SECURITIES AND EXCHANGE COMMISSION

Washington, D.C. 20549

FORM 8-K

CURRENT REPORT
Pursuant to Section 13 or 15(d) of the Securities Exchange Act of 1934

Date of Report: March 21, 2025

(Date of earliest event reported)

TOOTSIE ROLL INDUSTRIES, INC.

(Exact name of registrant as specified in its charter)

Virginia
(State or other jurisdiction of incorporation)

001-01361
(Commission File Number)

22-1318955
(IRS Employer Identification No.)

7401 South Cicero Avenue
Chicago, IL 60629
(Address of principal executive offices)

Registrant’s telephone number including area code: (773) 838-3400

Not Applicable
(Former name or former address if changed since last report.)

Check the appropriate box below if the Form 8-K filing is intended to simultaneously satisfy the filing obligation of the registrant under any of the following provisions (see General Instruction A.2. below):

Written communications pursuant to Rule 425 under the Securities Act (17 CFR 230.425)

Soliciting material pursuant to Rule 14a-12 under the Exchange Act (17 CFR 240.14a-12)

Pre-commencement communications pursuant to Rule 14d-2(b) under the Exchange Act (17 CFR 240.14d-2(b))

Pre-commencement communications pursuant to Rule 13 e-4(c) under the Exchange Act (17 CFR 240.13 e-4(c))

Indicate by check mark whether the registrant is an emerging growth company as defined in Rule 405 of the Securities Act of 1933 (§230.405 of this chapter) or Rule 12b-2 of the Securities Exchange Act of 1934 (§240.12b-2 of this chapter).

Emerging growth company 

If an emerging growth company, indicate by check mark if the registrant has elected not to use the extended transition period for complying with any new or revised financial accounting standards provided pursuant to Section 13(a) of the Exchange Act. 

Securities registered pursuant to Section 12(b) of the Act:

 

 

 

 

 

Title of each class:

    

Trading Symbol

    

Name of each exchange on which registered:

Common Stock, par value $0.694 per share

 

TR

 

New York Stock Exchange

Item 8.01.Other Events.

On March 21, 2025 Tootsie Roll Inc. (the “Company”) adopted an Insider Trading Policy (the “Insider Trading Policy”) that governs the purchase, sale and other dispositions of Company securities by the Company’s directors, officers and employees and all members of their immediate families and certain other persons designated by the Company due to their relationship with the Company. The Insider Trading Policy also prohibits the Company’s directors, officers and employees from disclosing material, nonpublic information of the Company to others, unless such disclosure is made in accordance with the Company’s policies regarding such disclosure.
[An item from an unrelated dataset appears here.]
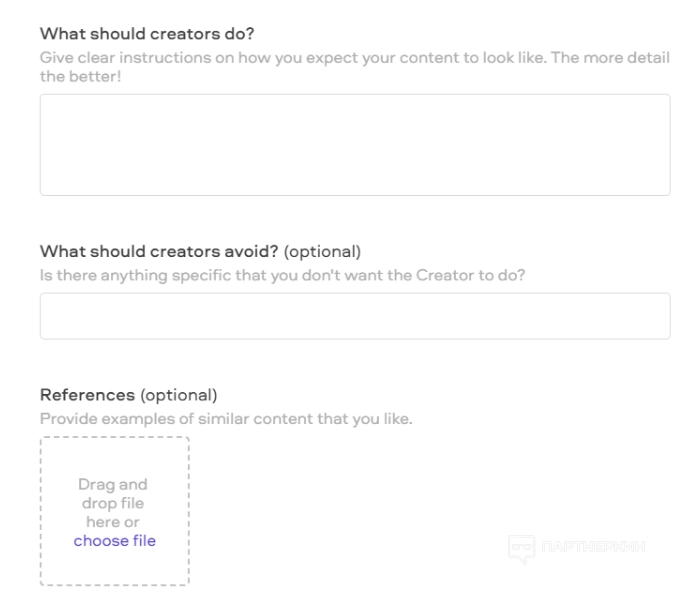Click the Partnerkin watermark chat icon
Viewport: 696px width, 616px height.
pyautogui.click(x=522, y=548)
In addition, directors, executive officers and certain other designated persons of the Company are required to obtain approval in advance of engaging in transactions in Company securities and to comply with additional trading restrictions. This summary of the Insider Trading Policy does not purport to be complete and is qualified in its entirety by reference to the Insider Trading Policy, a copy of which can be found as Exhibit 19.1 to this Form 8-K.

Item 9.01

19.1 Insider Trading Policy

104 Cover Page Interactive Data File (embedded within the Inline XBRL document)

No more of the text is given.